§ YOUR OBJECTIVE:
Reproduce the following items verbatim, line for line, omitting the pictures from your answer.

====== MATERIAL TO PROCESS

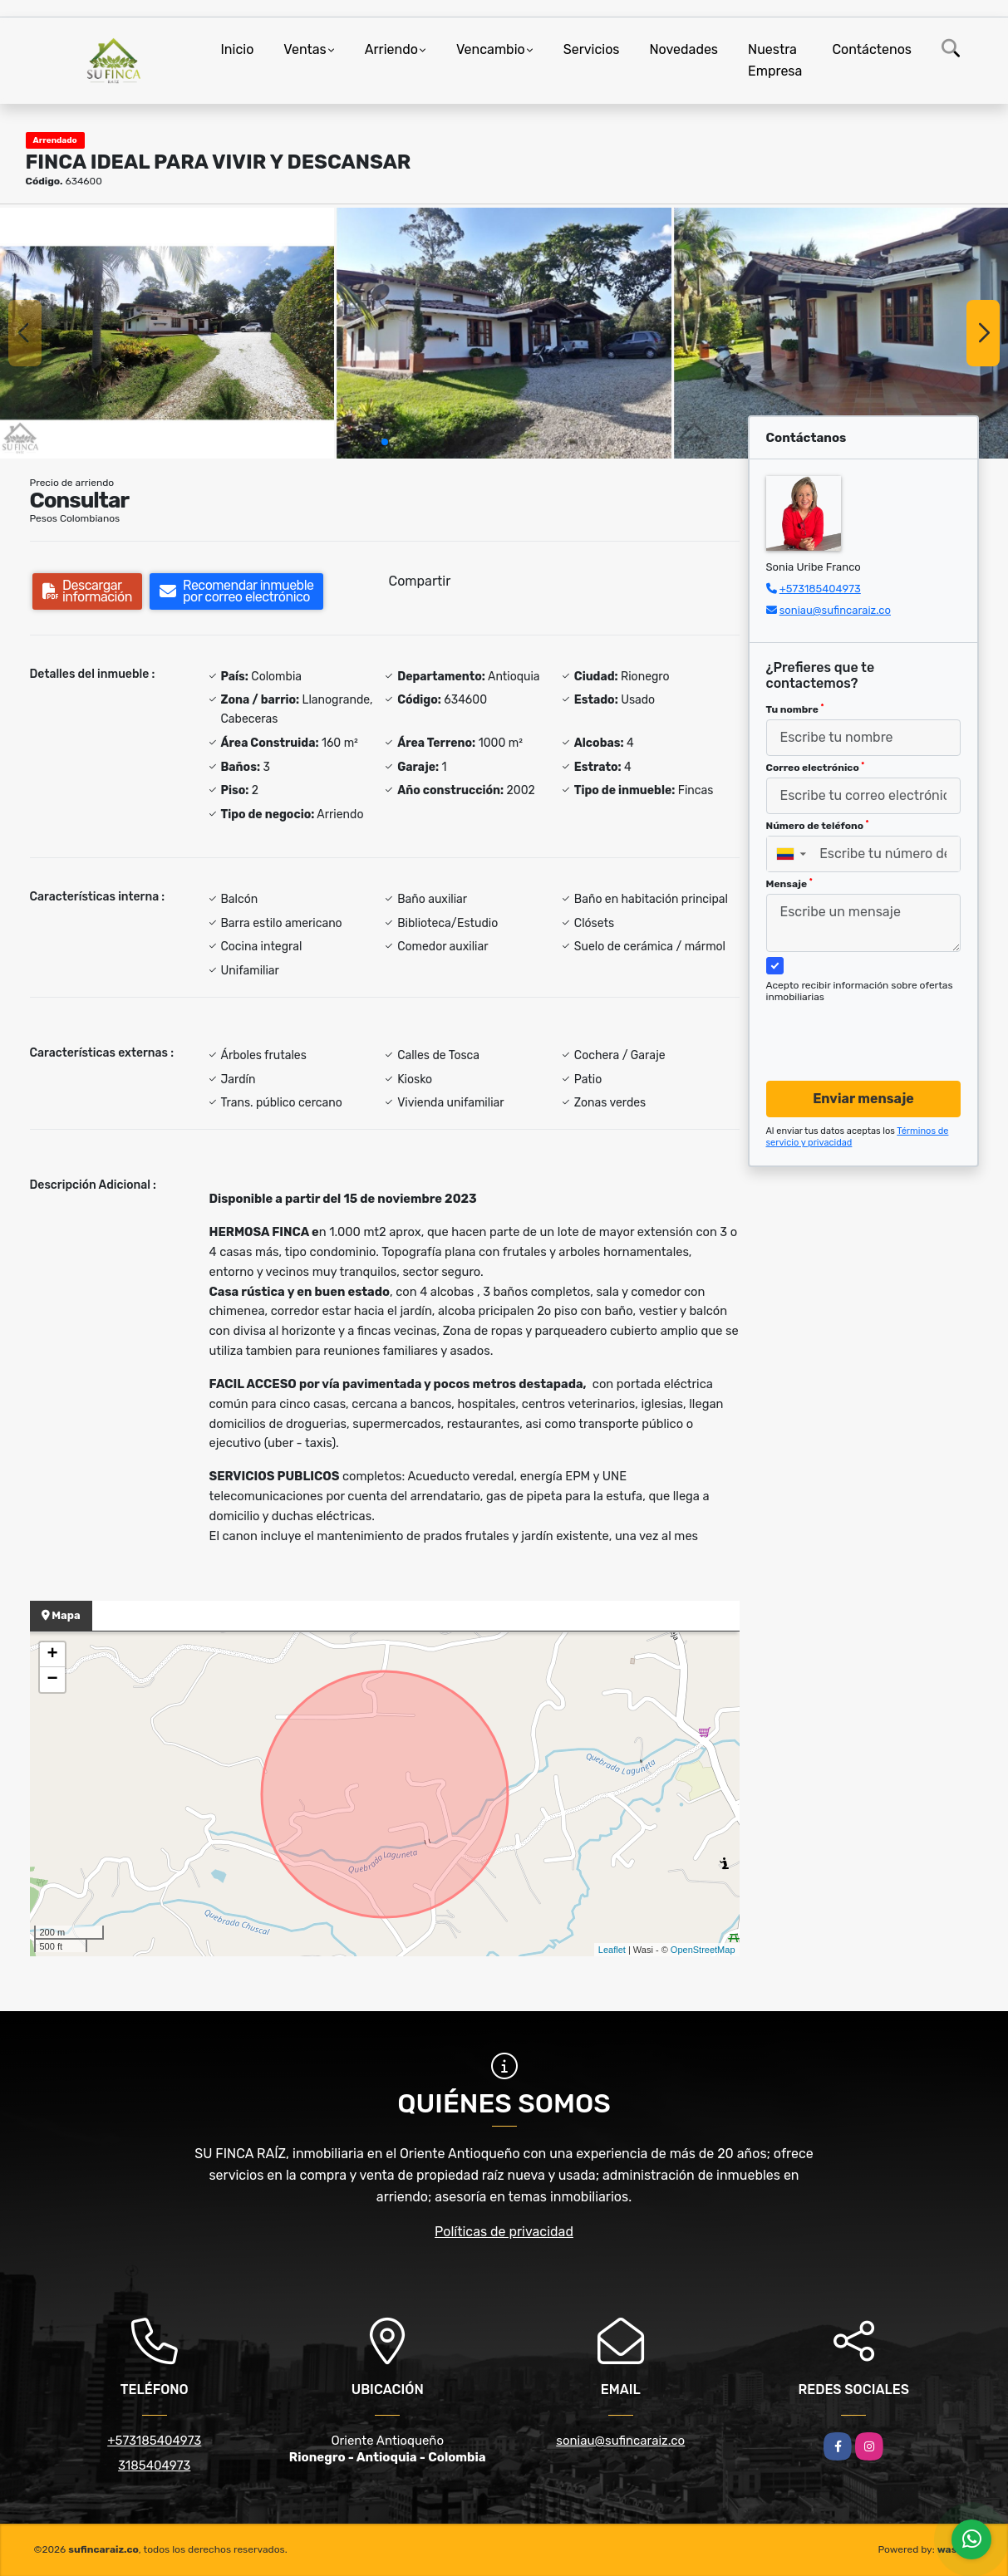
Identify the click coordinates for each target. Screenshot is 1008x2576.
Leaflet (612, 1950)
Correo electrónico (815, 767)
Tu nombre (795, 709)
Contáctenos (872, 49)
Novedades (684, 49)
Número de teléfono (817, 825)
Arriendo (391, 49)
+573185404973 (820, 588)
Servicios (591, 49)
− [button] (52, 1679)
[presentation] (857, 1026)
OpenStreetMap (703, 1950)
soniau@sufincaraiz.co (835, 610)
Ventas (304, 49)
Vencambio (490, 49)
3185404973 (154, 2465)
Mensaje (789, 884)
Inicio (237, 49)
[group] (167, 333)
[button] (384, 442)
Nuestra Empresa (775, 60)
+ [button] (52, 1654)
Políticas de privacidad (504, 2232)
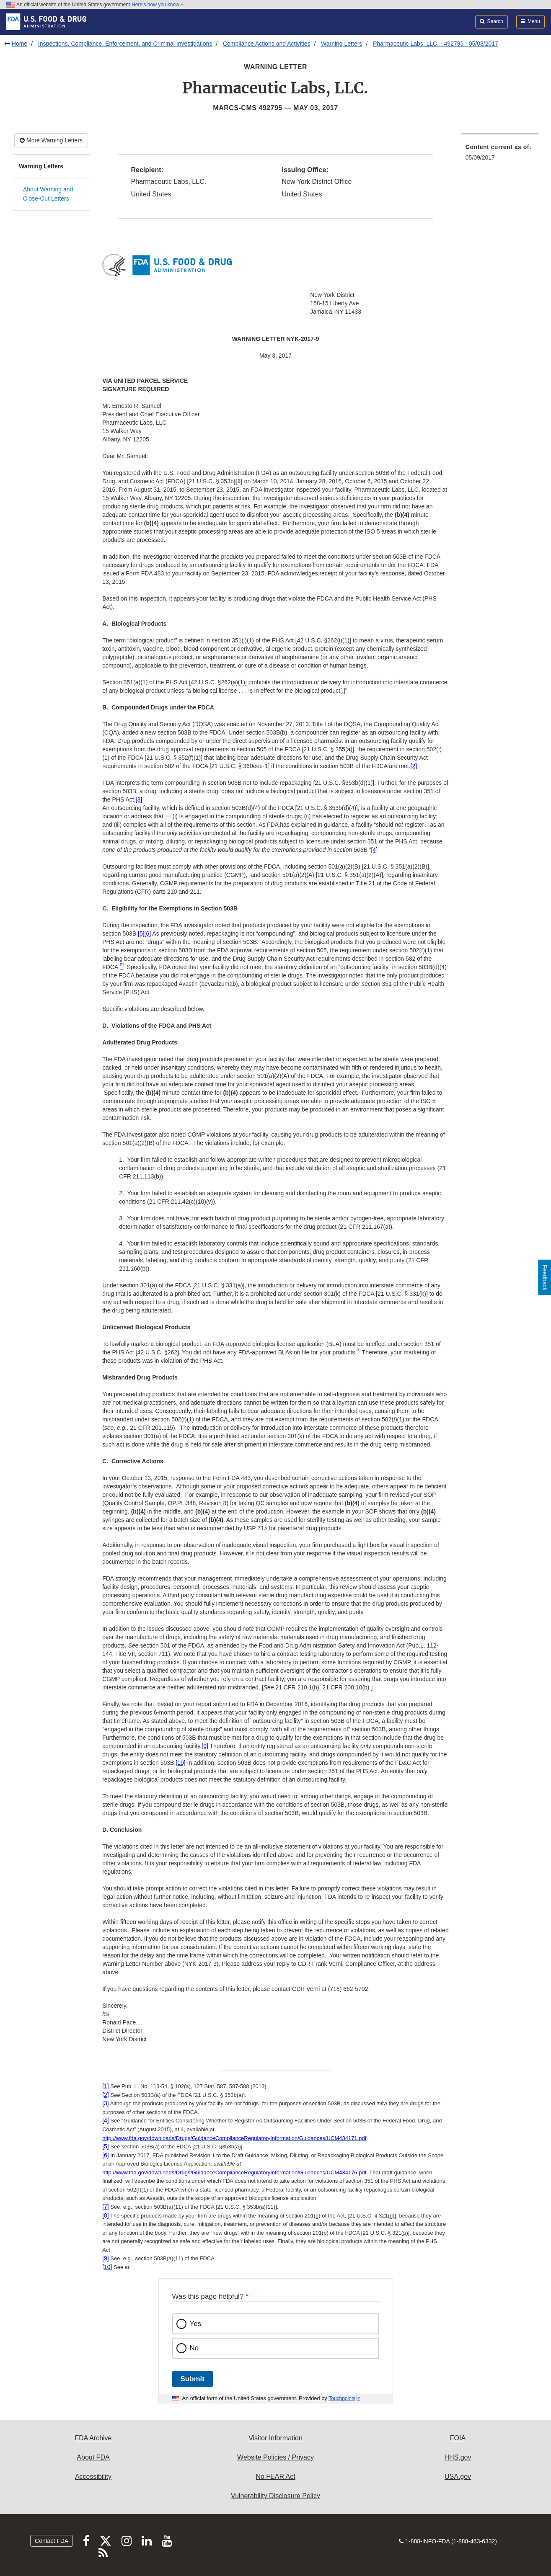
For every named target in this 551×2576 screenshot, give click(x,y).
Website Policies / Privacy (275, 2457)
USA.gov (458, 2476)
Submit (192, 2379)
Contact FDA (51, 2540)
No (194, 2348)
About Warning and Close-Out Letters (48, 194)
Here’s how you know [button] (158, 5)
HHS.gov (457, 2457)
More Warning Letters (51, 140)
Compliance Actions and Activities (266, 43)
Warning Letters (341, 43)
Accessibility (93, 2476)
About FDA (93, 2457)
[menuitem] (499, 155)
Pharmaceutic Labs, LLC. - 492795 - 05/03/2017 (435, 43)
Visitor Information (275, 2438)
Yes (196, 2324)
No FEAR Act (275, 2476)
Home (19, 43)
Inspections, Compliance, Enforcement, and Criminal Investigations (125, 43)
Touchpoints (342, 2398)
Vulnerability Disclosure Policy (275, 2495)
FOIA (458, 2438)
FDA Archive (93, 2438)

============

§ EXERCISE RESPONSE:
Identify the click coordinates for each target. Screenshot is 1008x2576.
Leaflet (612, 1950)
Correo electrónico (815, 767)
Tu nombre (795, 709)
Contáctenos (872, 49)
Novedades (684, 49)
Número de teléfono (817, 825)
Arriendo (391, 49)
+573185404973 (820, 588)
Servicios (591, 49)
− [button] (52, 1679)
[presentation] (857, 1026)
OpenStreetMap (703, 1950)
soniau@sufincaraiz.co (835, 610)
Ventas (304, 49)
Vencambio (490, 49)
3185404973 (154, 2465)
Mensaje (789, 884)
Inicio (237, 49)
[group] (167, 333)
[button] (384, 442)
Nuestra Empresa (775, 60)
+ [button] (52, 1654)
Políticas de privacidad (504, 2232)
For every named target in this 551×2576 screenshot, give click(x,y).
Website Policies / Privacy (275, 2457)
USA.gov (458, 2476)
Submit (192, 2379)
Contact FDA (51, 2540)
No (194, 2348)
About Warning and Close-Out Letters (48, 194)
Here’s how you know [button] (158, 5)
HHS.gov (457, 2457)
More Warning Letters (51, 140)
Compliance Actions and Activities (266, 43)
Warning Letters (341, 43)
Accessibility (93, 2476)
About FDA (93, 2457)
[menuitem] (499, 155)
Pharmaceutic Labs, LLC. - 492795 - 05/03/2017 (435, 43)
Visitor Information (275, 2438)
Yes (196, 2324)
No FEAR Act (275, 2476)
Home (19, 43)
Inspections, Compliance, Enforcement, and Criminal Investigations (125, 43)
Touchpoints (342, 2398)
Vulnerability Disclosure Policy (275, 2495)
FOIA (458, 2438)
FDA Archive (93, 2438)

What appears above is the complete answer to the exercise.